Researchers working with the Radiation and Public Health Project (RPHP) in New York have discovered that the Fukushima nuclear disaster has had far-reaching health effects showing that young children born on the US West Coast are 28% more likely to develop congenital hypothyroidism.
RPHP is a non-profit educational and scientific organisation, established by scientists and physicians dedicated to understanding the relationships between low-level, nuclear radiation and public health.
In examining post-Fukushima conditions along the West Coast, the researchers found American-born children were developing similar conditions to those found in Europeans after the 1986 meltdown of the Chernobyl Nuclear Power Plant.
US children born after the 2011 meltdown of Japan’s Fukushima Nuclear Power Plant are at high risk of acquiring congenital hypothyroidism say the researchers.
“Fukushima fallout appeared to affect all areas of the US, and was especially large in some, mostly in the western part of the nation,” wrote the researchers in their study in the Open Journal of Pediatrics.
Nuclear fallout doesn’t respect national borders
The researchers made their discovery by looking specifically at levels of radioiodine isotopes (I-131).
Just a few days after the meltdown, I-131 concentration levels in California, Hawaii, Alaska, Oregon and Washington were up to 211 times above the normal level, they say.
At the same time, the number of congenital hypothyroid cases began to skyrocket, increasing by an average of 16% from March 17 to Dec. 31, 2011.
Between March 17 and June 30, shortly after the meltdown, newly born children experienced a 28% greater risk of acquiring hypothyroidism.
In 36 other US states outside of the exposure zone, the risk of congenital hypothyroidism decreased by 3% – a finding that researchers believe may serve as further proof that Fukushima had something to do with the unusually high results found on the West Coast.
The disease is usually rare, but can manifest into a serious condition if left untreated. Affected fetuses and children may suffer serious developmental delay – and a recent study found that 44.2% of a sample of 94,975 Fukushima children have had thyroid ultrasound abnormalities as a likely result of their exposure to the radiation.
West coast in the firing line
Japanese officials (and, to be fair, officials and nuclear apologists elsewhere) have always downplayed the Fukushima meltdown and its potential to cause health havoc outside the meltdown area. Even so very soon after the meltdown radiation was being detected in Tokyo far beyond the evacuation zone.
In measurements made just after the meltdown and posted online, scientists from the University of California at Berkley detailed alarmingly high levels of radioactive isotopes in soil samples from across the state of California.
Even as far away as Boston, US scientists were detecting I-131 in samples of rainwater soon after the disaster.
Just like Chernobyl
Radioactive iodine that enters the human body typically gathers in the thyroid, which releases growth hormones. Radiation exposure can, therefore, stunt the growth of a child’s body and brain. Exposure can have lifelong effects, as scientists studying the Chernobyl nuclear power plant meltdown in 19896 have found.

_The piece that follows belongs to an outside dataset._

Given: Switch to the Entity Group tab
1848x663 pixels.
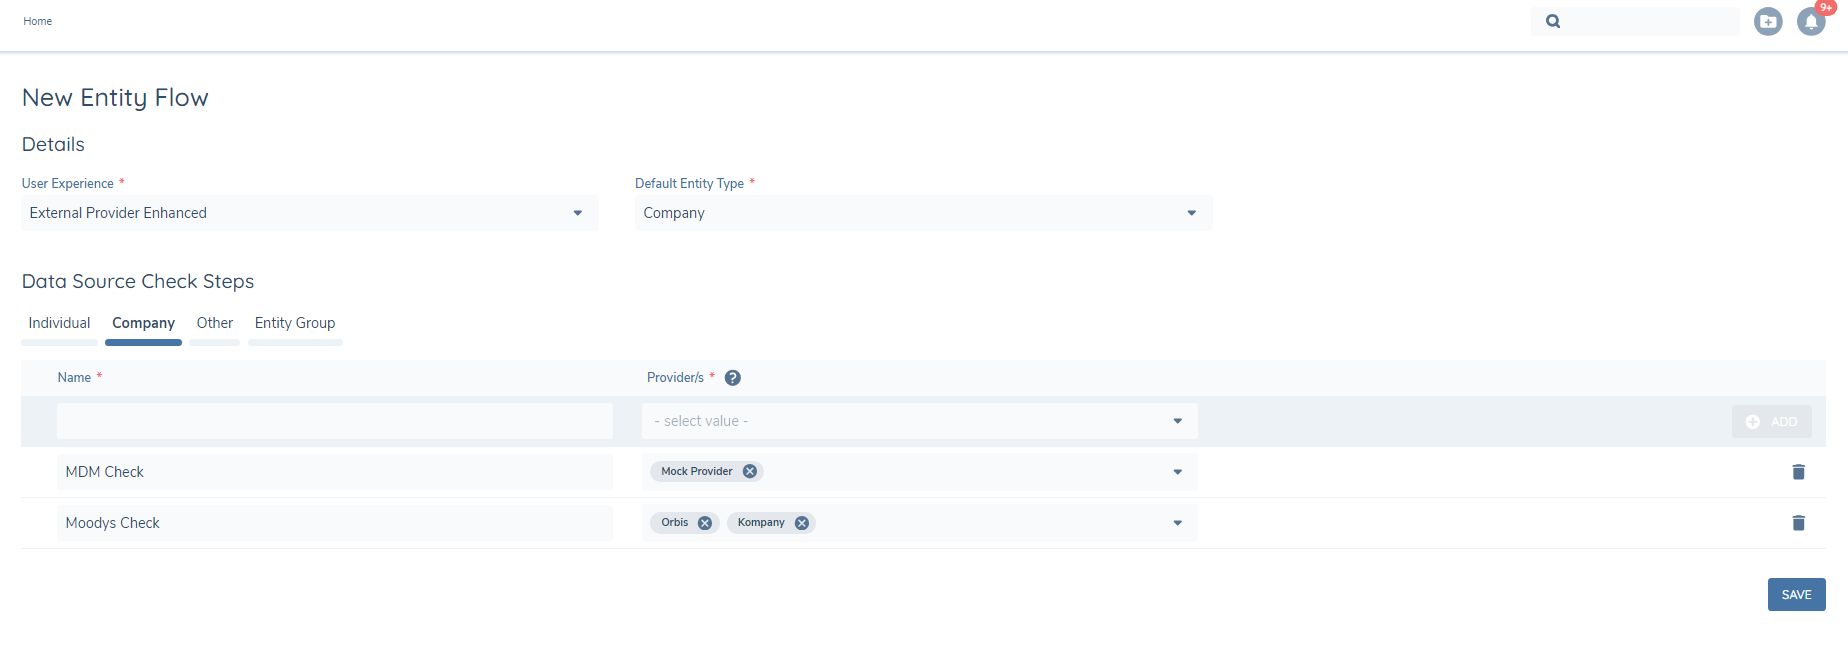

Decades after the accident, a 2011 study by the National Institutes of Health found that higher absorption of I-131 radiation led to an increased risk for thyroid cancer among victims of Chernobyl radiation – a risk that has not diminished over time.
The children who were unfortunate enough to be exposed to Fukushima radiation on the US West Coast, as well as in Alaska and Hawaii could now face similar risks.